From ebfc3703ec209af8ec818394d5d623ead1a18d1d Mon Sep 17 00:00:00 2001
From: Avery Pennarun <apenwarr@gmail.com>
Date: Wed, 26 Jan 2011 03:46:59 -0800
Subject: [PATCH] dns: add support for MacOS (but it doesn't work...)

...because stupid MacOS ipfw 'fwd' rules don't work quite right with udp.
It can intercept packets bound for remote hosts, but it doesn't correctly
rewrite the port number from its original to the new socket, so it gets
dropped by the local kernel anyway.

That is, a packet to 1.2.3.4:53 should be redirected to, say,
127.0.0.1:9999, the local DNS listener socket.  But instead, it gets sent to
127.0.0.1:53, which nobody is listening on, so it gets eaten.

Sigh.
---
 firewall.py | 18 +++++++++++++++---
 1 file changed, 15 insertions(+), 3 deletions(-)

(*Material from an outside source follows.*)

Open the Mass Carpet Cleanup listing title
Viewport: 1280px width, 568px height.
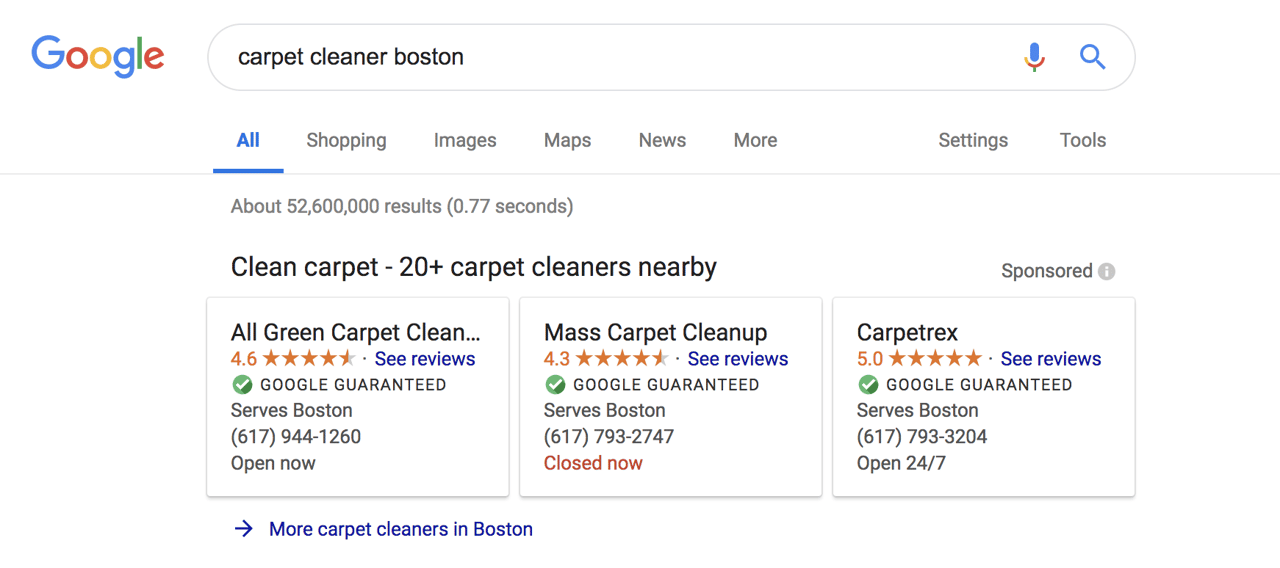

diff --git a/firewall.py b/firewall.py
index ed576a2..ccf576f 100644
--- a/firewall.py
+++ b/firewall.py
@@ -59,12 +59,13 @@ def do_iptables(port, dnsport, subnets):
         ipt('-F', chain)
         ipt('-X', chain)
 
-    if subnets:
+    if subnets or dnsport:
         ipt('-N', chain)
         ipt('-F', chain)
         ipt('-I', 'OUTPUT', '1', '-j', chain)
         ipt('-I', 'PREROUTING', '1', '-j', chain)
 
+    if subnets:
         # create new subnet entries.  Note that we're sorting in a very
         # particular order: we need to go from most-specific (largest swidth)
         # to least-specific, and at any given level of specificity, we want
@@ -98,6 +99,7 @@ def ipfw_rule_exists(n):
     for line in p.stdout:
         if line.startswith('%05d ' % n):
             if not ('ipttl 42 setup keep-state' in line
+                    or 'ipttl 42 keep-state' in line
                     or ('skipto %d' % (n+1)) in line
                     or 'check-state' in line):
                 log('non-sshuttle ipfw rule: %r\n' % line.strip())
@@ -167,13 +169,14 @@ def do_ipfw(port, dnsport, subnets):
         oldval = _oldctls[name]
         _sysctl_set(name, oldval)
 
-    if subnets:
+    if subnets or dnsport:
         sysctl_set('net.inet.ip.fw.enable', 1)
         sysctl_set('net.inet.ip.scopedroute', 0)
 
         ipfw('add', sport, 'check-state', 'ip',
              'from', 'any', 'to', 'any')
-        
+
+    if subnets:
         # create new subnet entries
         for swidth,sexclude,snet in sorted(subnets, reverse=True):
             if sexclude:
@@ -186,6 +189,14 @@ def do_ipfw(port, dnsport, subnets):
                      'from', 'any', 'to', '%s/%s' % (snet,swidth),
                      'not', 'ipttl', '42', 'keep-state', 'setup')
 
+    if dnsport:
+        nslist = resolvconf_nameservers()
+        for ip in nslist:
+            ipfw('add', sport, 'fwd', '127.0.0.1,%d' % dnsport,
+                 'log', 'udp',
+                 'from', 'any', 'to', '%s/32' % ip, '53',
+                 'not', 'ipttl', '42', 'keep-state')
+
 
 def program_exists(name):
     paths = (os.getenv('PATH') or os.defpath).split(os.pathsep)
@@ -194,6 +205,7 @@ def program_exists(name):
         if os.path.exists(fn):
             return not os.path.isdir(fn) and os.access(fn, os.X_OK)
 
+
 hostmap = {}
 def rewrite_etc_hosts(port):
     HOSTSFILE='/etc/hosts'